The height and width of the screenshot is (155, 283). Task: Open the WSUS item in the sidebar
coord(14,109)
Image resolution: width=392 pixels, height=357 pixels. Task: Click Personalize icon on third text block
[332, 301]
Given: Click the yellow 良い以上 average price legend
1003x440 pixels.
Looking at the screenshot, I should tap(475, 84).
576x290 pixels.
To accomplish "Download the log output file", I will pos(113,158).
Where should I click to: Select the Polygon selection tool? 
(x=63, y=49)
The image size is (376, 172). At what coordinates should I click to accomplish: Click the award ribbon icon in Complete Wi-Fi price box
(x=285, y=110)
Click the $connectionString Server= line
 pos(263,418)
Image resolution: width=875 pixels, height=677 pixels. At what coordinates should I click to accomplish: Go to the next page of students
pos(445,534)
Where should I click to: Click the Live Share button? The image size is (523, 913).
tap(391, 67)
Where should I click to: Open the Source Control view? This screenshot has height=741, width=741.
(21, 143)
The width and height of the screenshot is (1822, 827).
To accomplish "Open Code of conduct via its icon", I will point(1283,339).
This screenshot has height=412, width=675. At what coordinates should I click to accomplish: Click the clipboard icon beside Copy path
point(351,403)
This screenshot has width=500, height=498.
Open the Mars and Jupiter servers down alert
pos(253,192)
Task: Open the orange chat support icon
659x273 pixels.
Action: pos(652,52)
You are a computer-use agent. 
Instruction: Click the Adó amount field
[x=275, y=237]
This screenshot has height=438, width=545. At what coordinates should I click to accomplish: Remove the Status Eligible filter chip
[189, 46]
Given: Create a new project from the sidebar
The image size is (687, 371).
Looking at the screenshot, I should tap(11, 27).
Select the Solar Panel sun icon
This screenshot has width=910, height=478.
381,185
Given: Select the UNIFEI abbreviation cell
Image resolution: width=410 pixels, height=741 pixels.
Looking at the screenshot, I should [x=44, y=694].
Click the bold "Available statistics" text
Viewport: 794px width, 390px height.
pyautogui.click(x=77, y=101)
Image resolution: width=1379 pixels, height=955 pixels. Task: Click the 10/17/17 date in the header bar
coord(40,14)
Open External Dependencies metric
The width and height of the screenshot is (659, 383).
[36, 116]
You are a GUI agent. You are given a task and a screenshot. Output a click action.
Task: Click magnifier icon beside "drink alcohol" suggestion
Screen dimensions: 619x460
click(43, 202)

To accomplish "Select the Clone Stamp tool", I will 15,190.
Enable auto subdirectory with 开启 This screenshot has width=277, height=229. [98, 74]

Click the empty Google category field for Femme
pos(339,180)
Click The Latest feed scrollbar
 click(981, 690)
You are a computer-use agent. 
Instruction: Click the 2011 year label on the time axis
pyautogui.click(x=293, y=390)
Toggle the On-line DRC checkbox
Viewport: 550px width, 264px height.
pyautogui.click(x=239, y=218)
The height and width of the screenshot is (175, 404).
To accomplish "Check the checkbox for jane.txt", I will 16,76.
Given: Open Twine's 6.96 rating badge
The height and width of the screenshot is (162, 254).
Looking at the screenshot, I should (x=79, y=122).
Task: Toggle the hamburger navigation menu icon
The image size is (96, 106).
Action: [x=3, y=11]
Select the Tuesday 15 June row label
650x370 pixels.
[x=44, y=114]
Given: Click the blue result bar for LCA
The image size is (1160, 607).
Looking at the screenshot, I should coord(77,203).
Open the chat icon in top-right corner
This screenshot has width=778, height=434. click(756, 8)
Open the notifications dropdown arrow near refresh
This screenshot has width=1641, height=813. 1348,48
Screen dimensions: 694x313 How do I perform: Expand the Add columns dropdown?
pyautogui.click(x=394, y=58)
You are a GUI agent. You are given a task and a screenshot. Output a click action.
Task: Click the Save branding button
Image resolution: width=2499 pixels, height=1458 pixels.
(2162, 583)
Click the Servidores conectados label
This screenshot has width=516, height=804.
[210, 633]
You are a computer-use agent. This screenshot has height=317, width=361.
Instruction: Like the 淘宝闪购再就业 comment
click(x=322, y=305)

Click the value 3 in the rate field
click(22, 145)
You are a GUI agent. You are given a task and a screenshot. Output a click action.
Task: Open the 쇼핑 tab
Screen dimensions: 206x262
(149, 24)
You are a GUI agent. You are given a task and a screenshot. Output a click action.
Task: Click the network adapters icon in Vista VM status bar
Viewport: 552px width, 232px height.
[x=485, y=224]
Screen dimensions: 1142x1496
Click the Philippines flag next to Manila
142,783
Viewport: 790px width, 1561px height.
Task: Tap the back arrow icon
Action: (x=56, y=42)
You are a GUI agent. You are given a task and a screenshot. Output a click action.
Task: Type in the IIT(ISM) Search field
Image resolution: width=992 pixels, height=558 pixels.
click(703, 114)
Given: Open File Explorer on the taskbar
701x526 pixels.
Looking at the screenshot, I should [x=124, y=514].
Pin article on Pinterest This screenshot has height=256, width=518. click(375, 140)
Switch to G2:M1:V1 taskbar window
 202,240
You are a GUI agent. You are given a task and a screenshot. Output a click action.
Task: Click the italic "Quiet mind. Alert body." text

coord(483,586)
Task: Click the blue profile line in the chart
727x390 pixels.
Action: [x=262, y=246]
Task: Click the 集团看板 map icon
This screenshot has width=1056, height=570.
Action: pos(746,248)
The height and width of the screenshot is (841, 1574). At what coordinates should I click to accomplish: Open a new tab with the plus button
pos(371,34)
----------------------------------------
• [THE TASK]:
Copy out all of the records above word for word, changing nothing.

• [COMPLETED TASK]:
The height and width of the screenshot is (155, 283). Task: Open the WSUS item in the sidebar
coord(14,109)
Image resolution: width=392 pixels, height=357 pixels. Task: Click Personalize icon on third text block
[332, 301]
Given: Click the yellow 良い以上 average price legend
1003x440 pixels.
Looking at the screenshot, I should tap(475, 84).
576x290 pixels.
To accomplish "Download the log output file", I will pos(113,158).
Where should I click to: Select the Polygon selection tool? 
(x=63, y=49)
The image size is (376, 172). At what coordinates should I click to accomplish: Click the award ribbon icon in Complete Wi-Fi price box
(x=285, y=110)
Click the $connectionString Server= line
 pos(263,418)
Image resolution: width=875 pixels, height=677 pixels. At what coordinates should I click to accomplish: Go to the next page of students
pos(445,534)
Where should I click to: Click the Live Share button? The image size is (523, 913).
tap(391, 67)
Where should I click to: Open the Source Control view? This screenshot has height=741, width=741.
(21, 143)
The width and height of the screenshot is (1822, 827).
To accomplish "Open Code of conduct via its icon", I will point(1283,339).
This screenshot has height=412, width=675. At what coordinates should I click to accomplish: Click the clipboard icon beside Copy path
point(351,403)
This screenshot has width=500, height=498.
Open the Mars and Jupiter servers down alert
pos(253,192)
Task: Open the orange chat support icon
659x273 pixels.
Action: pos(652,52)
You are a computer-use agent. 
Instruction: Click the Adó amount field
[x=275, y=237]
This screenshot has height=438, width=545. At what coordinates should I click to accomplish: Remove the Status Eligible filter chip
[189, 46]
Given: Create a new project from the sidebar
The image size is (687, 371).
Looking at the screenshot, I should tap(11, 27).
Select the Solar Panel sun icon
This screenshot has width=910, height=478.
381,185
Given: Select the UNIFEI abbreviation cell
Image resolution: width=410 pixels, height=741 pixels.
Looking at the screenshot, I should [x=44, y=694].
Click the bold "Available statistics" text
Viewport: 794px width, 390px height.
pyautogui.click(x=77, y=101)
Image resolution: width=1379 pixels, height=955 pixels. Task: Click the 10/17/17 date in the header bar
coord(40,14)
Open External Dependencies metric
The width and height of the screenshot is (659, 383).
[36, 116]
You are a GUI agent. You are given a task and a screenshot. Output a click action.
Task: Click magnifier icon beside "drink alcohol" suggestion
Screen dimensions: 619x460
click(43, 202)

To accomplish "Select the Clone Stamp tool", I will 15,190.
Enable auto subdirectory with 开启 This screenshot has width=277, height=229. [98, 74]

Click the empty Google category field for Femme
pos(339,180)
Click The Latest feed scrollbar
 click(981, 690)
You are a computer-use agent. 
Instruction: Click the 2011 year label on the time axis
pyautogui.click(x=293, y=390)
Toggle the On-line DRC checkbox
Viewport: 550px width, 264px height.
pyautogui.click(x=239, y=218)
The height and width of the screenshot is (175, 404).
To accomplish "Check the checkbox for jane.txt", I will 16,76.
Given: Open Twine's 6.96 rating badge
The height and width of the screenshot is (162, 254).
Looking at the screenshot, I should (x=79, y=122).
Task: Toggle the hamburger navigation menu icon
The image size is (96, 106).
Action: [x=3, y=11]
Select the Tuesday 15 June row label
650x370 pixels.
[x=44, y=114]
Given: Click the blue result bar for LCA
The image size is (1160, 607).
Looking at the screenshot, I should coord(77,203).
Open the chat icon in top-right corner
This screenshot has width=778, height=434. click(756, 8)
Open the notifications dropdown arrow near refresh
This screenshot has width=1641, height=813. 1348,48
Screen dimensions: 694x313 How do I perform: Expand the Add columns dropdown?
pyautogui.click(x=394, y=58)
You are a GUI agent. You are given a task and a screenshot. Output a click action.
Task: Click the Save branding button
Image resolution: width=2499 pixels, height=1458 pixels.
(2162, 583)
Click the Servidores conectados label
This screenshot has width=516, height=804.
[210, 633]
You are a computer-use agent. This screenshot has height=317, width=361.
Instruction: Like the 淘宝闪购再就业 comment
click(x=322, y=305)

Click the value 3 in the rate field
click(22, 145)
You are a GUI agent. You are given a task and a screenshot. Output a click action.
Task: Open the 쇼핑 tab
Screen dimensions: 206x262
(149, 24)
You are a GUI agent. You are given a task and a screenshot. Output a click action.
Task: Click the network adapters icon in Vista VM status bar
Viewport: 552px width, 232px height.
[x=485, y=224]
Screen dimensions: 1142x1496
Click the Philippines flag next to Manila
142,783
Viewport: 790px width, 1561px height.
Task: Tap the back arrow icon
Action: (x=56, y=42)
You are a GUI agent. You are given a task and a screenshot. Output a click action.
Task: Type in the IIT(ISM) Search field
Image resolution: width=992 pixels, height=558 pixels.
click(703, 114)
Given: Open File Explorer on the taskbar
701x526 pixels.
Looking at the screenshot, I should [x=124, y=514].
Pin article on Pinterest This screenshot has height=256, width=518. click(375, 140)
Switch to G2:M1:V1 taskbar window
 202,240
You are a GUI agent. You are given a task and a screenshot. Output a click action.
Task: Click the italic "Quiet mind. Alert body." text

coord(483,586)
Task: Click the blue profile line in the chart
727x390 pixels.
Action: [x=262, y=246]
Task: Click the 集团看板 map icon
This screenshot has width=1056, height=570.
Action: pos(746,248)
The height and width of the screenshot is (841, 1574). At what coordinates should I click to accomplish: Open a new tab with the plus button
pos(371,34)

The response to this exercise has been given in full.